TUSAŞ hakkında bilgiler aktarırken şirket faaliyetleri ve geçmişten bugüne gelinen noktayı anlatan Prof. Dr. Fahrettin Öztürk, “Türk Havacılık Tarihi, 1924 yılına dayanır. Aslında size bazı tarihi bilgiler vereceğim ki kendinize ders çıkarabilesiniz. Vecihi Hürkuş, ilk uçağı 1924 yılında uçurmuş. Aslında Birinci Dünya Savaşı sırasında da çalışmalar var. Daha sonra bir dönem geçiyor, Nuri Demirağ ve Selahattin Reşit Alan, birlikte mücadele veriyor ama devam edilemiyor. 28 Haziran 1973 yılında TUSAŞ kuruluyor. TUSAŞ dediğim şey, sizin şirketiniz bunu unutmayın. Milletin şirketi. Sahibi Savunma Sanayi Başkanlığı, Türk Silahlı kuvvetleri. Sahibi Türkiye, yani sizsiniz. TUSAŞ, Kıbrıs Barış Harekâtı yıllarında bazı ekonomik sıkıntılar, ambargolar yüzünden fazla ilerleyemiyor. 1984 yılında Rahmetli Özal’ın çabalarıyla, esas çalışma bu dönemde başlıyor. 1985 yılında Savunma Sanayi Müsteşarlığı kuruluyor. İlk müsteşar, Vahit Erdem’dir. Bizim özgün ürünlere başlama tarihimiz 2005’tir. 2005’e kadar F16 üretiliyordu. Cumhurbaşkanımızın çok büyük gayretleriyle, Türkiye’de bundan belki 10-15 yıl önce, İHA almak istiyorsunuz satmıyorlar size, satsalar bile limitli kullanıyorsunuz. Para gönderiyorsunuz karşılığını göndermiyorlar. Bugün demek ki inanınca, çalışınca, mücadele edilince başarılıyor. Dünyanın en iyi 5 İHA üreten ülkesinden biriyiz. Beşinci nesil savaş uçağı üretme konusunda, 4 ülkeden biri olduk. ABD, Rusya, Çin ve Türkiye, başka yok. Bunu düşünmek bile, konuşmak bile önemli bir şey. Hedefimiz daha yukarılarda olmalı, gözümüz yükseklerde olmalı, geleceğinize güç katmanız gerekli. Geleceğin yüzyılında ne yapmamız gerekiyor: Beşikten mezara kadar ilim talep eden bir dinin mensubu olarak herhalde çalışmayı bırakmamalıyız. Sizler de bu örneklere baktığınızda bunları başaracağınızı görmelisiniz” diye konuştu.

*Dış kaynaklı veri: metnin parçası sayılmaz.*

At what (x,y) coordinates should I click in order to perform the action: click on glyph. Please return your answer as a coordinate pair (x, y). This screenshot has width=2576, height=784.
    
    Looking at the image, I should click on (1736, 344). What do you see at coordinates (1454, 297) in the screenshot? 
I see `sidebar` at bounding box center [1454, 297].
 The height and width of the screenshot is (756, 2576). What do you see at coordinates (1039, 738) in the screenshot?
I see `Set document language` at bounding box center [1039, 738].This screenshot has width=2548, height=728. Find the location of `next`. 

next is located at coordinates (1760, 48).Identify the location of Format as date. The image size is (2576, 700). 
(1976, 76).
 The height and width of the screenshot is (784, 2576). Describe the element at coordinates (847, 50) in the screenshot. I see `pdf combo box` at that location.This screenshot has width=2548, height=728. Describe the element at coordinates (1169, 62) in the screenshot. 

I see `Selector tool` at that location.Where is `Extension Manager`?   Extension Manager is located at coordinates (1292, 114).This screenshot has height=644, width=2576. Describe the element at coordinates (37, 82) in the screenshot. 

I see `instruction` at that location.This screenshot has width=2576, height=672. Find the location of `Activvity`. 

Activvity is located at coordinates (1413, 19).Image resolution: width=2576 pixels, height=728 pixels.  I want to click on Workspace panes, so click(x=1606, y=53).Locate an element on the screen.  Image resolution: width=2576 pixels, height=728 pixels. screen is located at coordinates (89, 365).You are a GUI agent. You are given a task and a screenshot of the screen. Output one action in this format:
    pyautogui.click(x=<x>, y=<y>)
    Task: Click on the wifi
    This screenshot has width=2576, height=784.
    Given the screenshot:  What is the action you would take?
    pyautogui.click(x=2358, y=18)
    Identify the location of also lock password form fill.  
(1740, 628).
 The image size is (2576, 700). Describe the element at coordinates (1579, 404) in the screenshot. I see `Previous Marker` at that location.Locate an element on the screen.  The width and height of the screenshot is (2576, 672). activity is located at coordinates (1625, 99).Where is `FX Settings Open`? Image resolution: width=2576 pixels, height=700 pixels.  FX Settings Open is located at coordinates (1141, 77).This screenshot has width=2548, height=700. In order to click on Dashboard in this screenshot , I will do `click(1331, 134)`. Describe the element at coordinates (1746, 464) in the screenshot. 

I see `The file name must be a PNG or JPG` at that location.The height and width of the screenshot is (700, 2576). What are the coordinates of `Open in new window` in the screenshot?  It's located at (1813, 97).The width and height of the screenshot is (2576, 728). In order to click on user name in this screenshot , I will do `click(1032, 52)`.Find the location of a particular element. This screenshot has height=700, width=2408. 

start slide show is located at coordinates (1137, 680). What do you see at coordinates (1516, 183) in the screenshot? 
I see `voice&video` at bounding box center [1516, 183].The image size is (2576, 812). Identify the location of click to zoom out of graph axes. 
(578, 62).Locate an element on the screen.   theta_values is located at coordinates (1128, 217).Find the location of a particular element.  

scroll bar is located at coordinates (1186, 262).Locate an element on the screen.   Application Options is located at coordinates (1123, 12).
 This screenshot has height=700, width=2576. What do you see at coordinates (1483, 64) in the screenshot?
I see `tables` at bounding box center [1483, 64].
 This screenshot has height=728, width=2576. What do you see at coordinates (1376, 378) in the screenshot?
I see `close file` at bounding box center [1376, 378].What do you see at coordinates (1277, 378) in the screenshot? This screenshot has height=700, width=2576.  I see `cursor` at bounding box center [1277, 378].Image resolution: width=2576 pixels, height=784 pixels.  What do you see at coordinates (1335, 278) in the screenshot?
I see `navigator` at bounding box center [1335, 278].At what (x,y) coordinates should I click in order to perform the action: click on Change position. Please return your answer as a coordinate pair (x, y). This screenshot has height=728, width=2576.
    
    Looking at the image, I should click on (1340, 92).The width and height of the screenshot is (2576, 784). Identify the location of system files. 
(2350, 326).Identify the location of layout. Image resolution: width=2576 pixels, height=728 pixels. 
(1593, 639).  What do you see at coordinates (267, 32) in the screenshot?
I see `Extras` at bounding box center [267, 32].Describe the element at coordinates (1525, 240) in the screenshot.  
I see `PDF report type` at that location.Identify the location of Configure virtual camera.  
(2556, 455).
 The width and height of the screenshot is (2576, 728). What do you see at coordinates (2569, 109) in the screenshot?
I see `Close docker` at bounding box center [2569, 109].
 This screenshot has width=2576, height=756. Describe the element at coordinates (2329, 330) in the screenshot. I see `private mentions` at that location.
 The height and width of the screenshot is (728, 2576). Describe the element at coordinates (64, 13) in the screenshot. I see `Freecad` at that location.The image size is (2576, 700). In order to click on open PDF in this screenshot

Prof. Dr. Fahrettin Öztürk son olarak, “Türkiye yüzyılında mühendislik eğitimi, bilgiyi en üst seviyede detayına göre veren, güncel teknolojileri takip eden ve teknoloji geliştiren, sürekli yenilenen müfredata sahip olan, geleceğe yön veren, hedef koyan ve takip eden, çok disiplinli çalışmaya önem veren, birlikte çalışma kültürü aşılayan, karar alan ve aldıran, milli ve manevi değerleri ön planda tutan bir eğitim olmalıdır” dedi.
Program, karşılıklı hediye takdimi ile son buldu.